Mount Profitis Ilias rises to roughly 798 metres above sea level, which places it among the highest peaks on Rhodes, second only to Mount Attavyros, the island’s true summit. Despite not being the tallest, its elevation is enough to create a markedly cooler, wetter microclimate than the coast, which is why its slopes carry such a dense forest of pine and cypress. The altitude also accounts for the historic decision to build alpine-style lodges here as a summer hill station. Standing among the trees near the top, you gain a real sense of height and a welcome drop in temperature compared with the beaches below, and on clear days the wooded ridgeline frames long views across the interior of the island towards the surrounding villages and vineyards.

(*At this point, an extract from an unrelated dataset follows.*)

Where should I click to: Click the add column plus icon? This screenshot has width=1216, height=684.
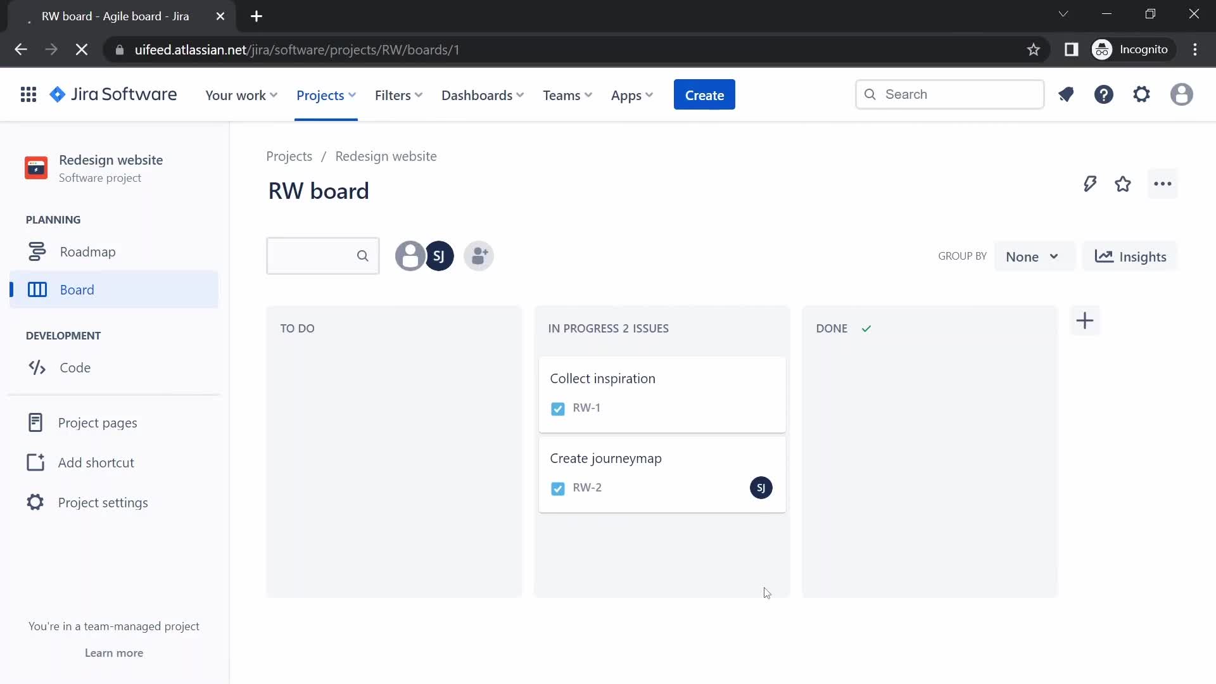pos(1085,320)
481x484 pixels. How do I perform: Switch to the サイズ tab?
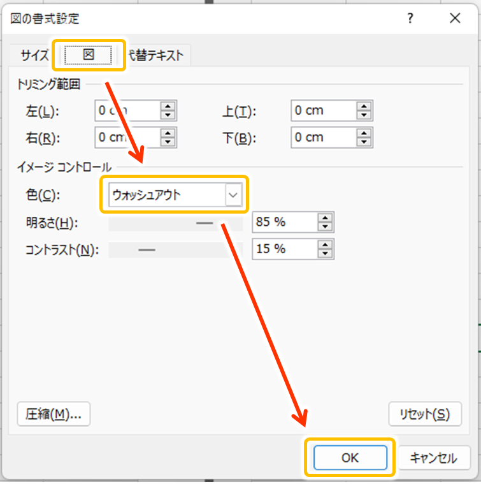[x=34, y=55]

Can you stay overnight on Mount Profitis Ilias?

The mountain is best known for its two Italian-era chalet hotels, Elafos and Elafina, whose names mean stag and doe. Built in an alpine style during the early twentieth-century Italian administration of the Dodecanese, they were designed as a cool summer retreat among the pines. Whether they are open for overnight guests can vary, so it is wise to check their current status before planning to sleep on the mountain rather than assume availability. Many visitors instead base themselves in Salakos, the green village at the foot of the forest, or in Rhodes Town and the coastal resorts, and simply drive up for the day. Either approach works well, since the summit area is compact and easily explored in a few hours of walking, shade and forest air.

Is Mount Profitis Ilias worth visiting in summer?

Summer is arguably the best time to visit Mount Profitis Ilias, precisely because the forest offers an escape from the coastal heat. While the beaches and Rhodes Town swelter, the dense canopy of pine and cypress on the upper slopes keeps the air noticeably cooler and shaded, and mountain springs keep the landscape green long after the lowlands have dried out. A walk among the trees, a pause near the Elafos and Elafina chalets and the little chapel, and a drive through the surrounding villages make a refreshing change of pace on a hot day. Combine it with lunch in Salakos and an afternoon in the Embonas wine country, and you have one of the most pleasant inland days on the island. Bring water and a light layer, as the heights can feel fresh even in midsummer.